Thursday, December 18, 2008

Texting

I get bored at work. This leads me to either begin e-mailing friends who work at the same institution, like Brandon or Shalana, or to send text messages to people. Usually the texts go to Nicole, 'cause she's the one most likely to respond within a reasonable amount of time. Generally I'll begin with an actual question, but the text conversation usually mutates into something ridiculous. I give you an example from today's back and forth texting between myself and Nicole:

A: Meant to ask... May I do laundry this evening?
N: I guess so
A: I don't want to put you out or inconvenience you in any way.
N: Whatever
A: Why so passive aggressive? What did I ever do to you?
N: Hmmm. Let me think that one through.
A: Ok now you've actually got me concerned.
N: Really?
A: Are you messing with me?
N: Would I do that?
A: Absolutely
N: Never!
A: Lies! All LIES!
N: I do NOT lie!
A: Another LIE!
N: Whatever.
A: You shouldn't lie about lying about lying
N: You shouldn't be a pain in the butt
A: But I'm pretty sure that's one of my spiritual gifts
N: That's very interesting. A spiritual gift you say? Not one of the most spiritual or uplifting if you ask me.
A: It's one of the lesser gifts. My stronger gifts are in sarcasm and cynicism
N: I think you may be deceived because I'm pretty certain they are not spiritual gifts
A: Yeah. They're mentioned in the book of Second Opinions
A: Chapter 11 I think
N: I would be interested in seeing that particular book.

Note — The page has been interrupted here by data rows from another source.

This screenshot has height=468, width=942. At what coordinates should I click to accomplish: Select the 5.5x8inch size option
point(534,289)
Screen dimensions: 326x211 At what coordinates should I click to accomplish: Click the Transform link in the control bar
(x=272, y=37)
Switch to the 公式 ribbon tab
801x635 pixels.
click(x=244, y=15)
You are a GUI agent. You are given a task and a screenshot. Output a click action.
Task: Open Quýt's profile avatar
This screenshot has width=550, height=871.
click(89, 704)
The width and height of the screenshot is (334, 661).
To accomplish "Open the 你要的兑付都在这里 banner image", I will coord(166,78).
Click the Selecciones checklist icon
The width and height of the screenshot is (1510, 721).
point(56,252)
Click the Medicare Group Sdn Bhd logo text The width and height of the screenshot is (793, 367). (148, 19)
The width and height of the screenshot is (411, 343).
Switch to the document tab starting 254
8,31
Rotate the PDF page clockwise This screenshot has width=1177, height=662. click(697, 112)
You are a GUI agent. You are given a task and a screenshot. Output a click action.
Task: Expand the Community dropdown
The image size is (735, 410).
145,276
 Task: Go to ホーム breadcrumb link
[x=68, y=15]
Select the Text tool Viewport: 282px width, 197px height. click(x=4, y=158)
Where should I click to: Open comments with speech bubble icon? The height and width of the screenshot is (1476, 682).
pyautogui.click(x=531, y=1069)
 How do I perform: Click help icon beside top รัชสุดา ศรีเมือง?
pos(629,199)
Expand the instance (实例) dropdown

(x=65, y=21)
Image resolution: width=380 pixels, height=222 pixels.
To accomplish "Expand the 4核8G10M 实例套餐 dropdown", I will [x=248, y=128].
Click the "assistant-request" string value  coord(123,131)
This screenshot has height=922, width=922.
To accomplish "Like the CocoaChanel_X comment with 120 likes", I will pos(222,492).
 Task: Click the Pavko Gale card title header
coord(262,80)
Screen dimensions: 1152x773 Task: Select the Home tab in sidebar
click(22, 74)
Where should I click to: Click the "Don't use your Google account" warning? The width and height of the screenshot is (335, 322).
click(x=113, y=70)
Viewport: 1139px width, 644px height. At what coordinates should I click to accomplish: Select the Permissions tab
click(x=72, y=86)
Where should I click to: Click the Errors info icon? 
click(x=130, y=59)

What is it from? Aaron's version of the Bible
A: It's one of the lost Dead Sea scrolls. Sadly it was lost in the Great Chicago Fire many years ago. Its truths are but legend now.
N: How convenient for you!
A: No Nicole. It's a tragedy for us all.
N: I think you are extremely misguided and need medication
A: I just wish you could be a little open minded. I weep for you.
N: I will not be deceived by the workings of the devil.
A: Are you calling me the devil? That hurts.
N: I am saying that you are under the influence of the devil
A: Just to be clear you know that I haven't been serious about anything I've said right?
A: Except for the laundry

So that's been my morning. And I think that's pretty typical. Have fun with that.

1 comment:

  1. I totally am laughing yet again. That was most definitely one our funniest conversations yet.